Fireflood and Other Stories
- First edition cover
- Author: Vonda N. McIntyre
- Cover artist: Charles Shields
- Language: English
- Genre: science fiction short stories
- Publisher: Houghton Mifflin
- Publication date: 1979
- Publication place: United States
- Media type: Print Hardcover, Paperback
- Pages: 281
- ISBN: 0-395-28422-8

= Fireflood and Other Stories =

1979 collection of short work by Vonda N. McIntyre

Fireflood and Other Stories is the first collection of short work by Vonda N. McIntyre, published in hardcover by Houghton Mifflin in 1979 and reprinted in paperback by Timescape Books in 1981. UK editions were issued by Gollancz in 1980 and by Pan Books in 1982; it was also issued by the Science Fiction Book Club. Fireflood placed fifth in the annual Locus Poll for best collection.

==Contents==
- "Fireflood" (F&SF 1979)
- "Of Mist, and Grass, and Sand" (Analog 1973)
- "Spectra" (Orbit 11 1972)
- "Wings" (The Alien Condition 1973)
- "The Mountains of Sunset, the Mountains of Dawn" (F&SF 1974)
- "The End’s Beginning" (Analog 1976)
- "Screwtop" (The Crystal Ship 1976)
- "Only at Night" (Clarion 1971)
- "Recourse, Inc." (Alternities 1974)
- "The Genius Freaks" (Orbit 12 1973)
- "Aztecs" (2076: The American Tricentennial 1977)

==Reception==
Thomas M. Disch gave the collection a mixed review, noting the "literary failings" of a talented but inexperienced writer.
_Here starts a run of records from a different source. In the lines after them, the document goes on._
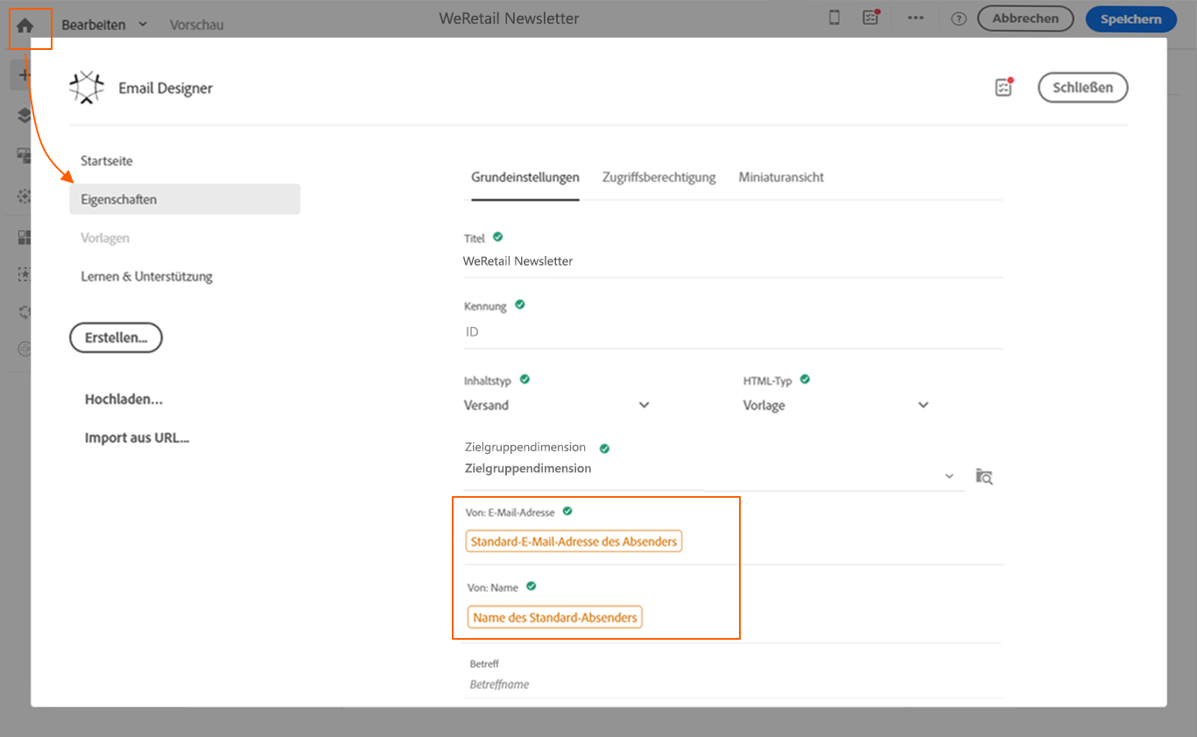Click the checklist alerts icon in the top bar
This screenshot has height=737, width=1197.
tap(870, 18)
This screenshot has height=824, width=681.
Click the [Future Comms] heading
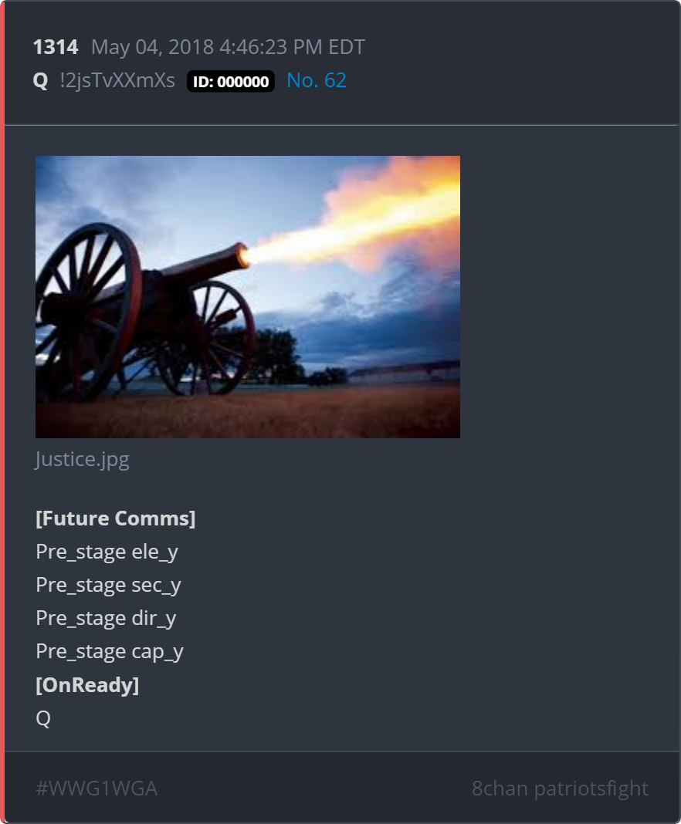coord(116,518)
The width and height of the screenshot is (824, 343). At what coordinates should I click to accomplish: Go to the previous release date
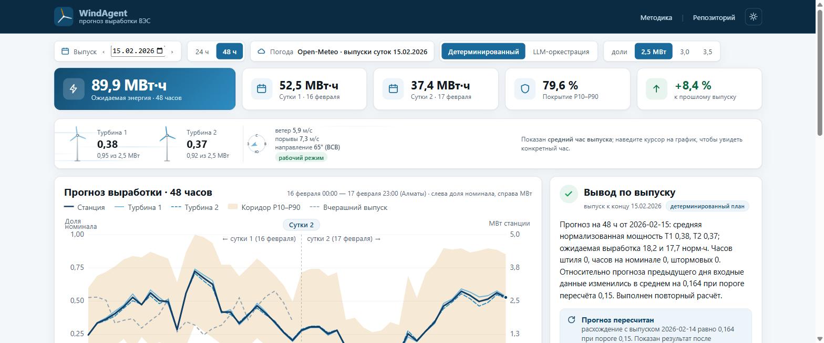point(104,52)
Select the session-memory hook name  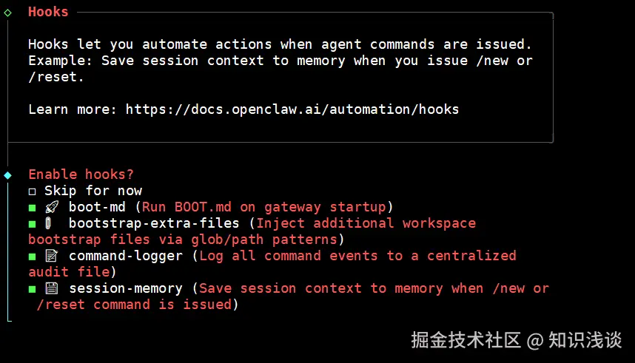click(x=125, y=288)
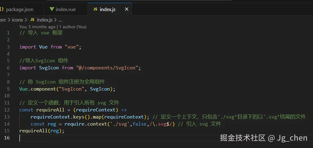
Task: Click the requireAll(reg) call on line 15
Action: (x=42, y=131)
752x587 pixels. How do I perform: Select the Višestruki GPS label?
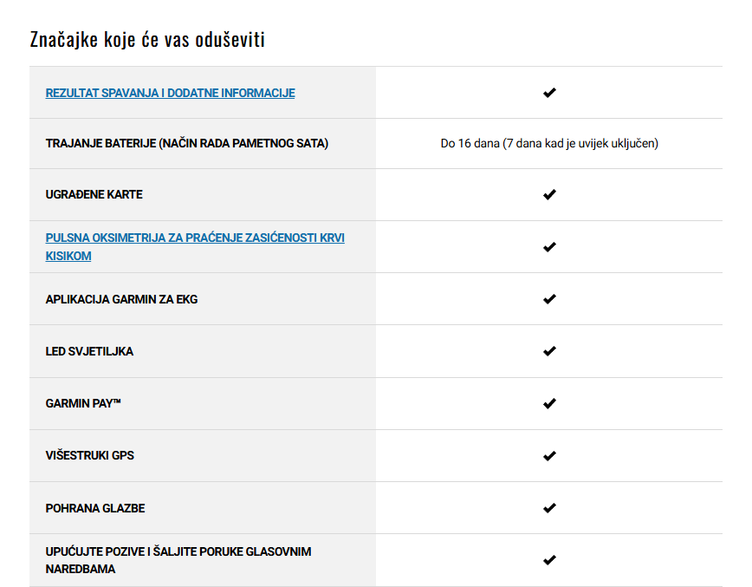point(90,455)
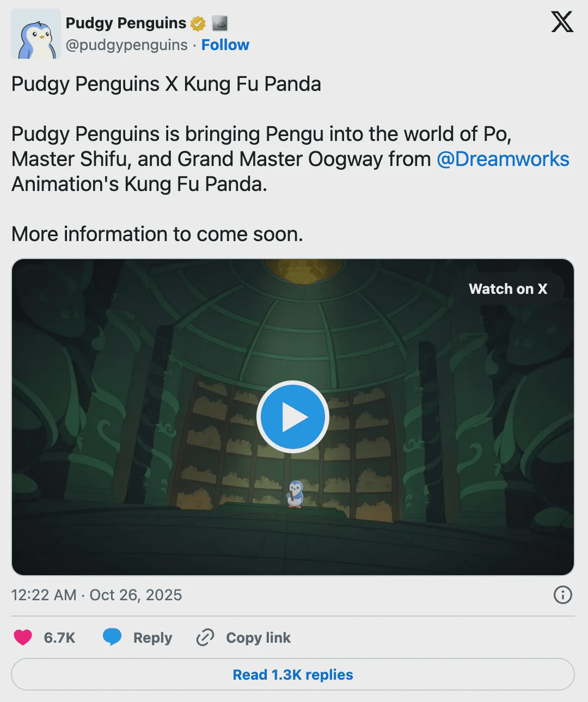Image resolution: width=588 pixels, height=702 pixels.
Task: Open the tweet info circle icon
Action: [x=562, y=595]
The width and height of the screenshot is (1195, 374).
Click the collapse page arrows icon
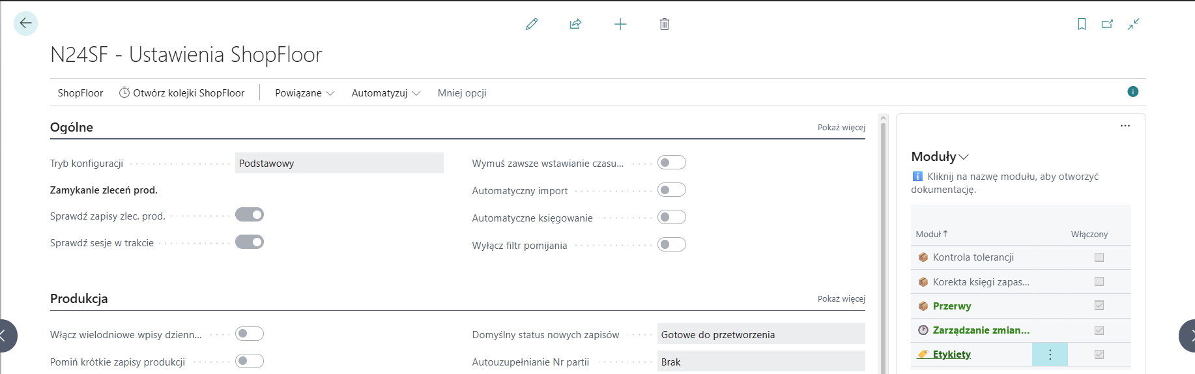coord(1134,24)
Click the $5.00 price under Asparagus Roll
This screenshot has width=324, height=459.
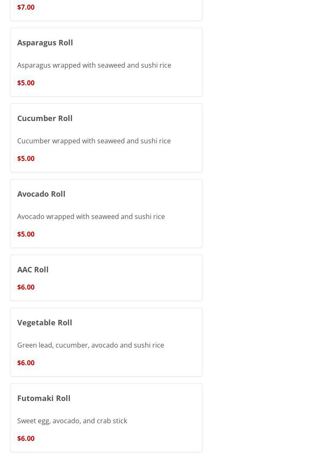(x=26, y=83)
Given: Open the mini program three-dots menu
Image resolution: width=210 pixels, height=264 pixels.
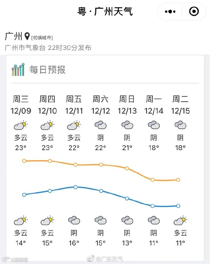Looking at the screenshot, I should tap(170, 12).
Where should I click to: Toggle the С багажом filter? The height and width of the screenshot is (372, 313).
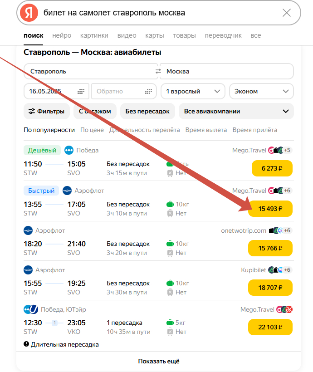point(95,111)
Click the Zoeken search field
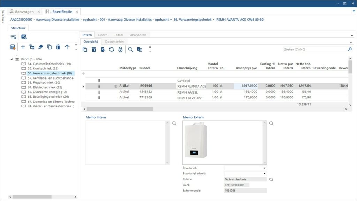357x201 pixels. coord(315,50)
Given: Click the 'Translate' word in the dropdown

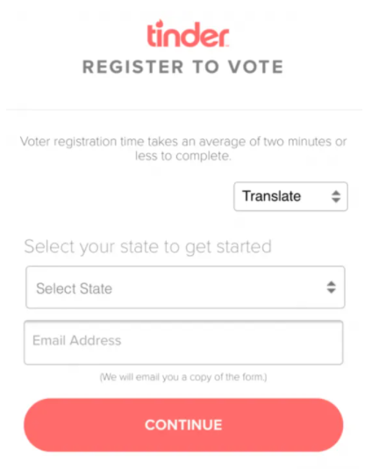Looking at the screenshot, I should coord(271,196).
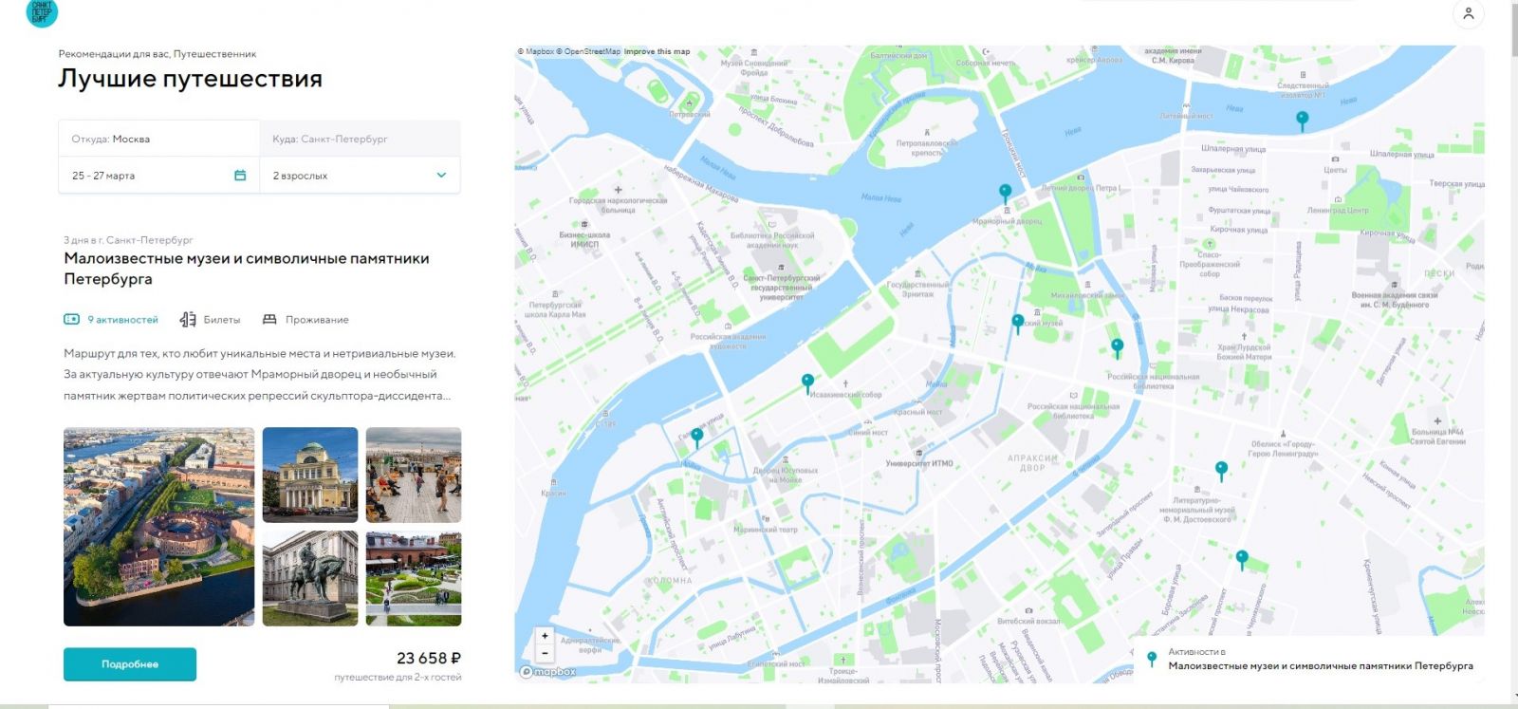Zoom in the map with plus button
1518x709 pixels.
pos(545,636)
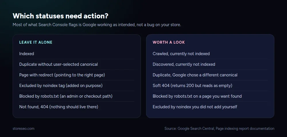Open the storeseo.com footer link

[x=24, y=129]
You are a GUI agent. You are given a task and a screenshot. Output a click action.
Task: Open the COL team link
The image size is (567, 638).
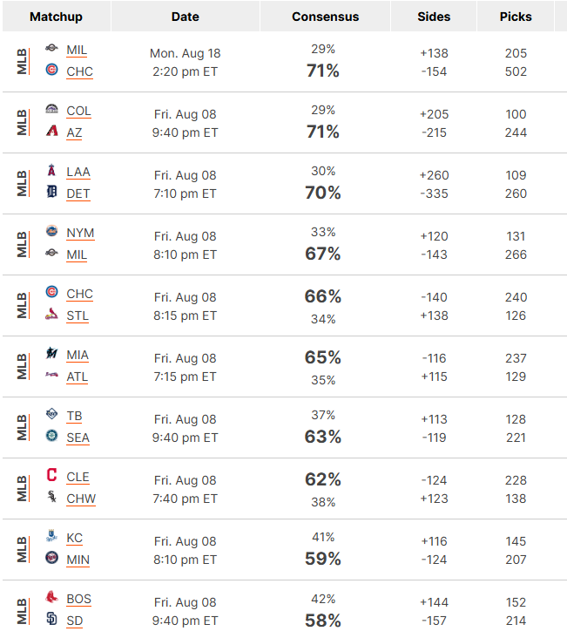(79, 111)
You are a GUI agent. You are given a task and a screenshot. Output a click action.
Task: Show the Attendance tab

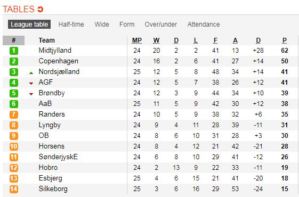tap(204, 24)
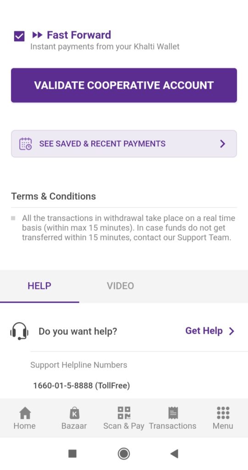The width and height of the screenshot is (248, 470).
Task: Open the Menu grid icon
Action: pyautogui.click(x=223, y=413)
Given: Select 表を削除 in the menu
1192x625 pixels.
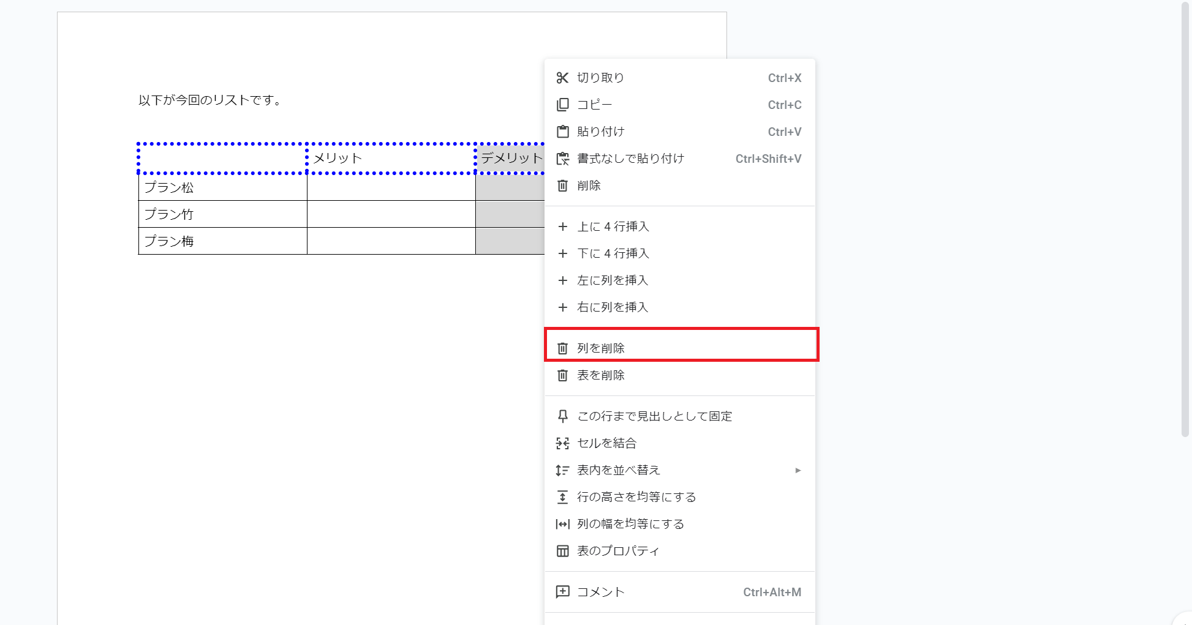Looking at the screenshot, I should click(x=601, y=375).
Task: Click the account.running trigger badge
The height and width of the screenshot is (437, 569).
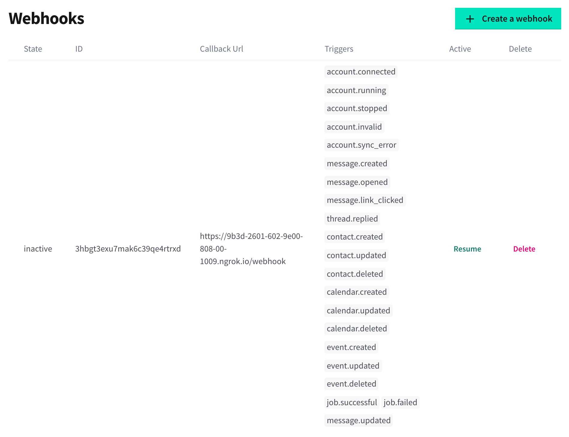Action: 356,90

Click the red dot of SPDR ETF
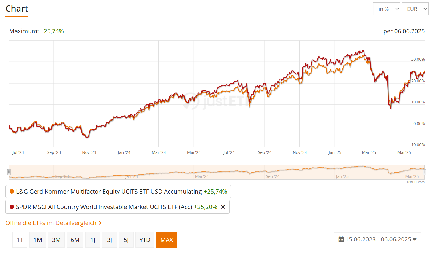coord(12,207)
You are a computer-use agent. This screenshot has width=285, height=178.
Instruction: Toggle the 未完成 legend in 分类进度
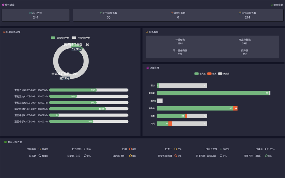(x=220, y=74)

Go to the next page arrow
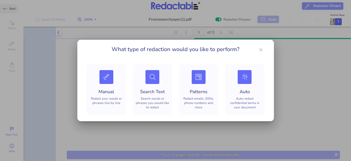coord(221,32)
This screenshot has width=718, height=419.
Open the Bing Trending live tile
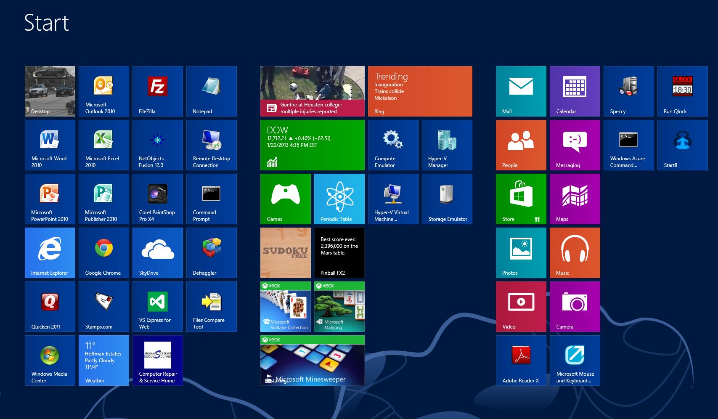[x=420, y=91]
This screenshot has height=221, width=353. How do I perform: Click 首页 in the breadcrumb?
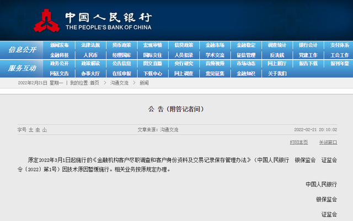point(94,83)
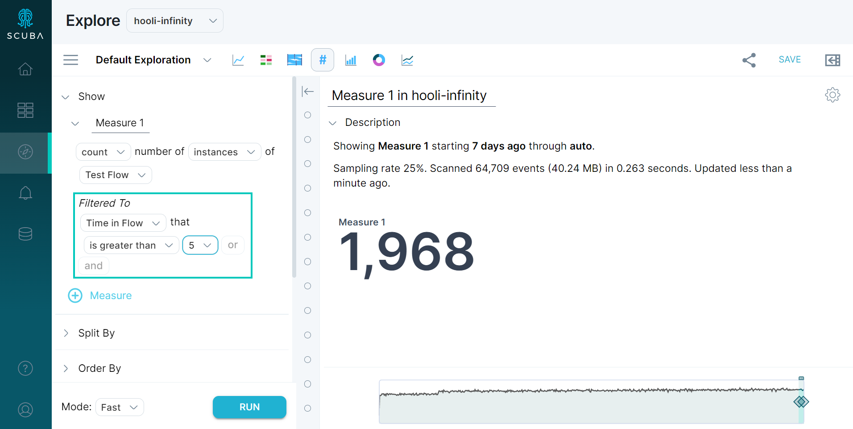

He faulted McIntyre's work for manifesting "two extraordinary features", which he suggested contributed to her success with her "chosen audience": first, "a worldview that divides everyone into an uncaring, imperceptive, closed-minded Them and a loving, hip, holistic, and victimized Us"; second, "a tendency toward tears." He praised McIntyre as "a talented storyteller [and] a writer who works at perfecting her craft and extending her range," singling out her ability to "write spare, modulated prose of varying intensity."